Apretó el gatillo y la bala dio justo en la frente de El Zorzal. La sangre manchó la pared, la ventana y a todos los que estaban cerca. Los gritos se acallaron porque las corridas se abrieron paso en el lugar con tal de evitar la muerte. Desencajado, apretó el gatillo incontable veces. El músico, el vaso de whisky, las fanáticas, la moza, el sonidista y hasta el dueño del bar cayeron muertos producto de la balacera. Después de unos segundos admirando los cadáveres, giró, apuntó a Luciana, se rió y se voló la cabeza.  

La policía no tardó en llegar al lugar. Luciana estaba shockeada, no podía entender lo que había pasado. El inspector Rodríguez se abrió paso entre los curiosos e interrogó brevemente a la acompañante del fallecido.
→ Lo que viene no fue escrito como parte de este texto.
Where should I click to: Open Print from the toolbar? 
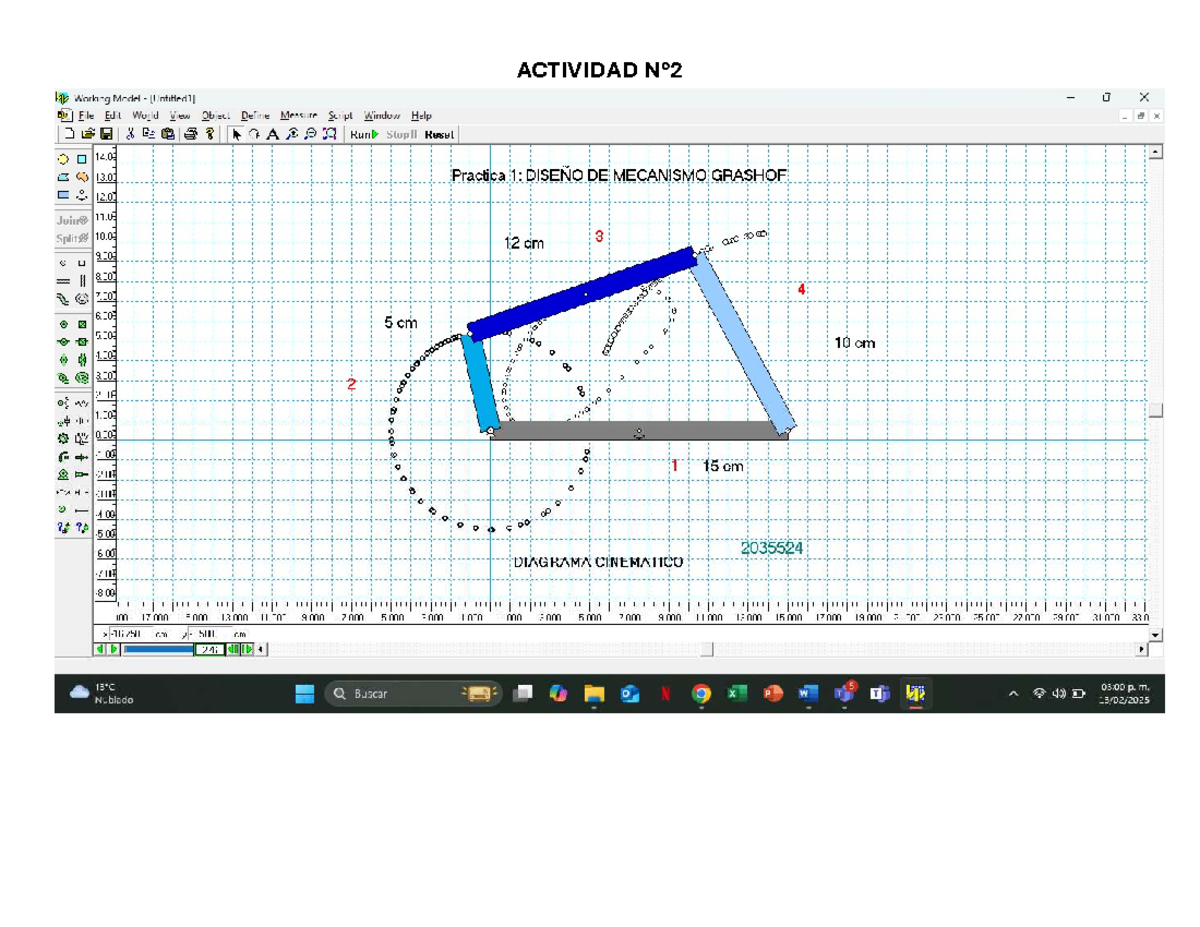[x=191, y=134]
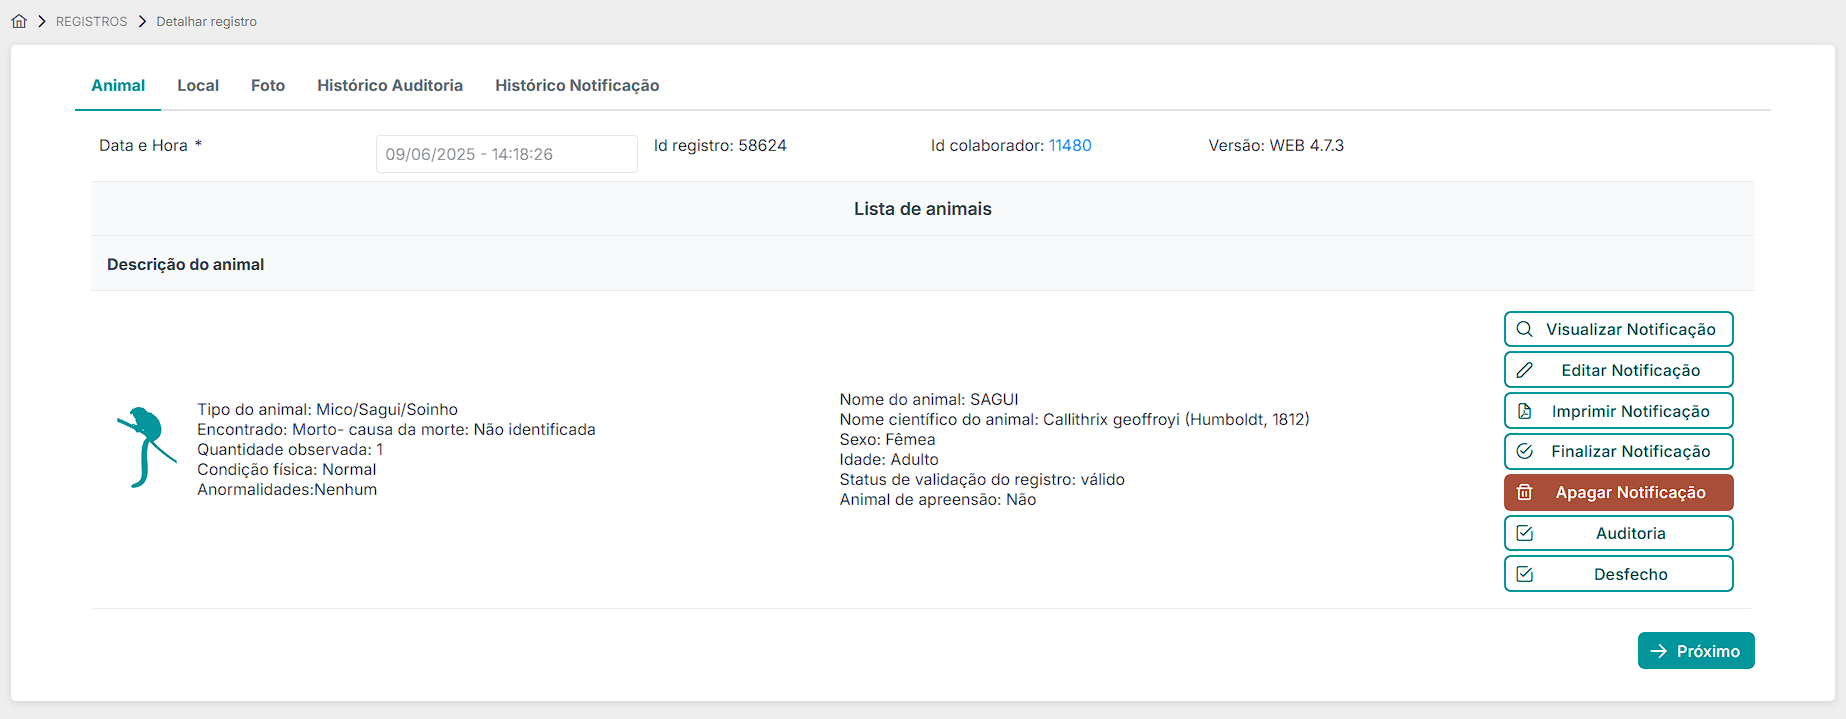Click the arrow icon on Próximo button

(1658, 651)
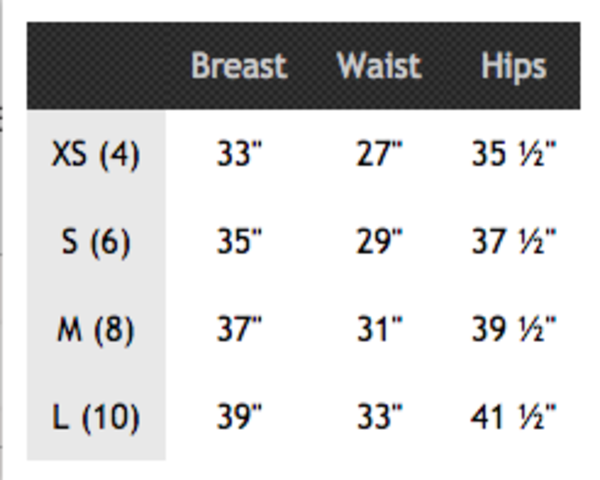Click the S hips measurement 37 ½"

pos(514,242)
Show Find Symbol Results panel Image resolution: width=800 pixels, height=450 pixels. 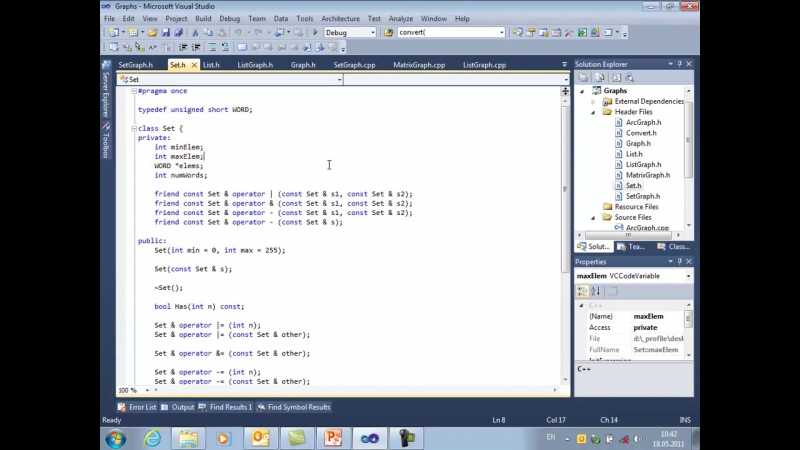pos(293,407)
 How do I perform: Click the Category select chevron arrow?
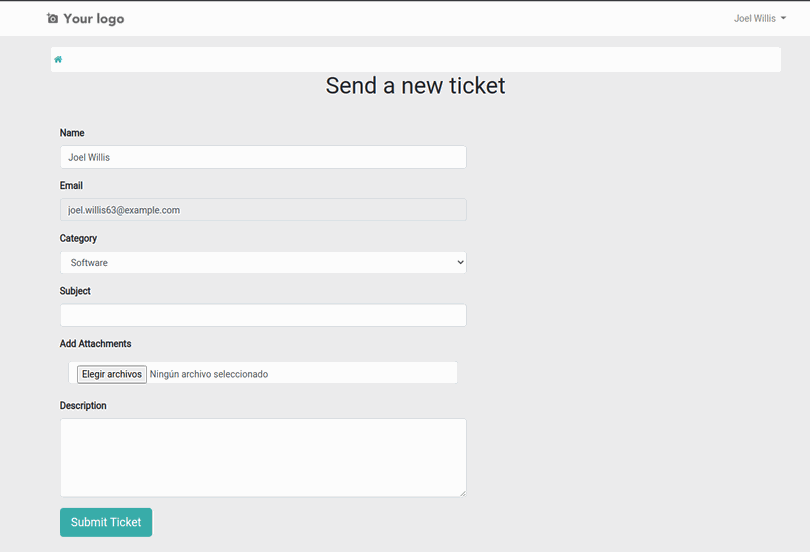tap(460, 262)
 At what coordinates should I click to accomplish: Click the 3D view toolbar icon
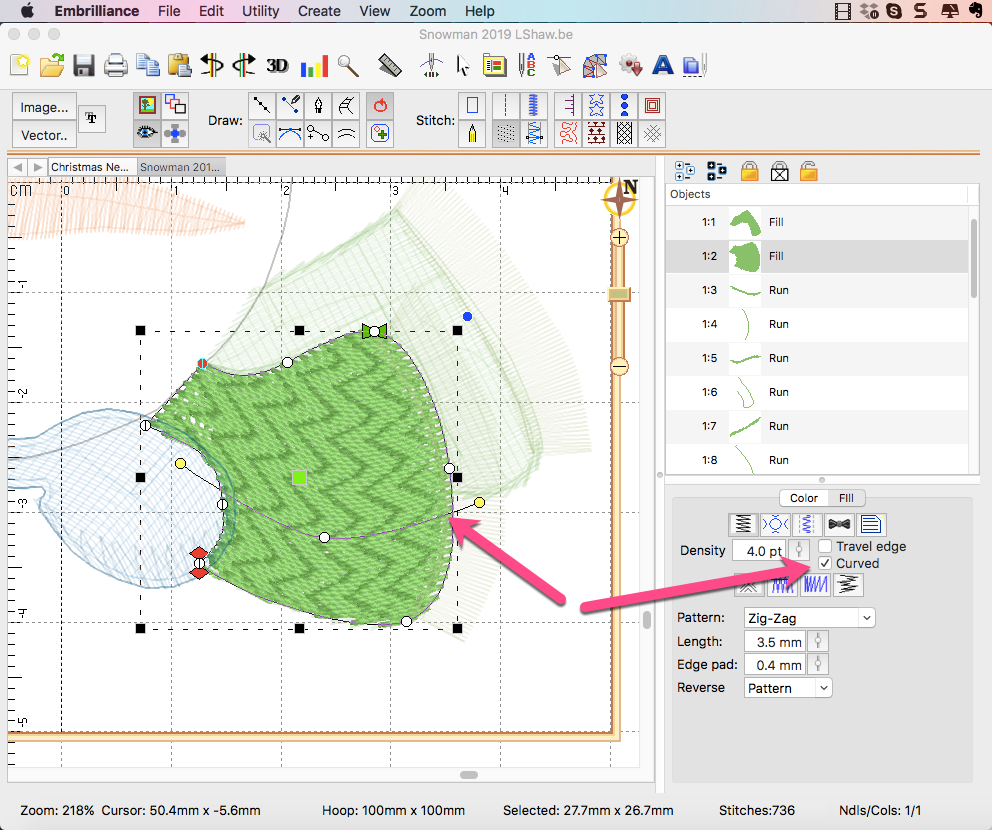277,66

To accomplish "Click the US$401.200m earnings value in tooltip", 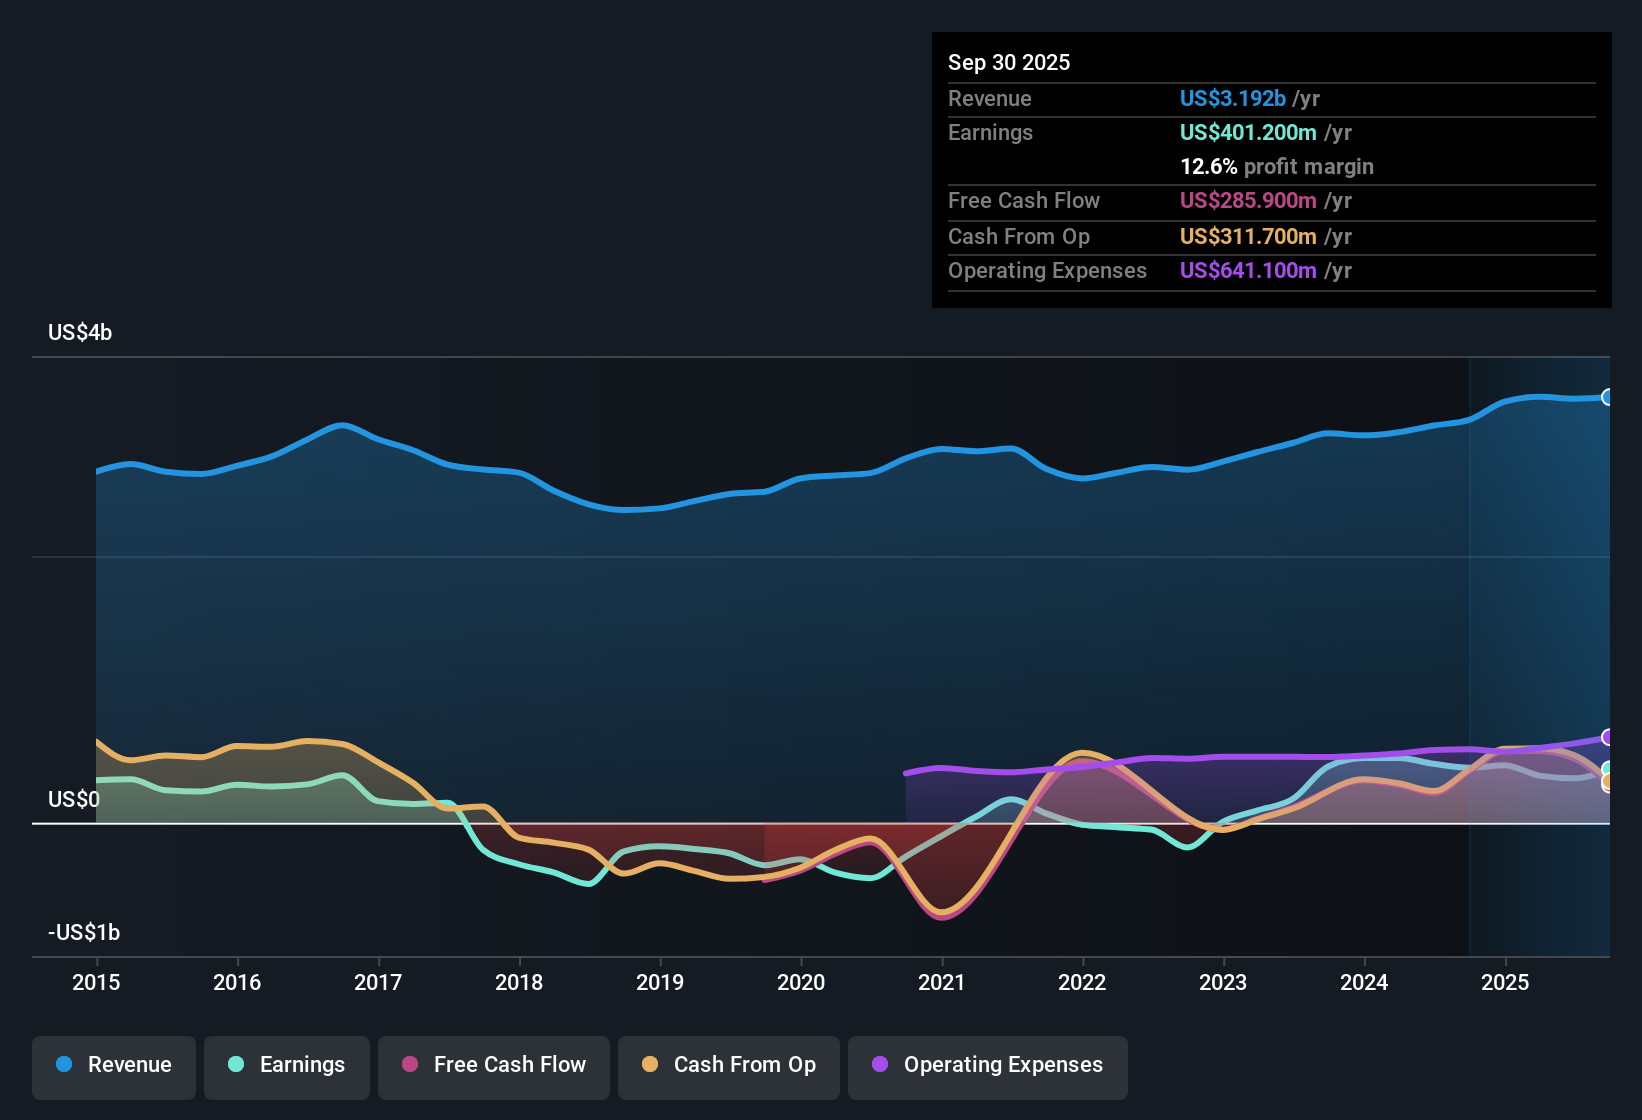I will click(x=1248, y=132).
Fue entonces cuando la chica, contó su versión de los hechos. “No sé que le pasó. Estábamos pasando una noche bárbara. Habíamos cenado, estábamos tomando unos tragos y escuchando a El Zorzal. Martín estaba un poco inquieto, pero nunca percibí nada extraño en él. Quizás le cayó mal la pizza. No lo sé. No lo puedo entender. Cuando El Zorzal terminó de tocar, Martín se paró como eyectado, dio un alarido, balbuceó algo y se desplomó. Intentamos reanimarlo pero no hubo caso. Fue como si se hubiera muerto de golpe”, contó entre llantos y lamentos la joven mujer.
La autopsia dio las razones de la muerte y la causa fue caratulada como muerta natural: “Accidente cerebro vascular (ACV)”. Nadie pudo explicar jamás la sonrisa que tenía grabada Martín en su rostro y que había llevado a la familia a velarlo a cajón cerrado.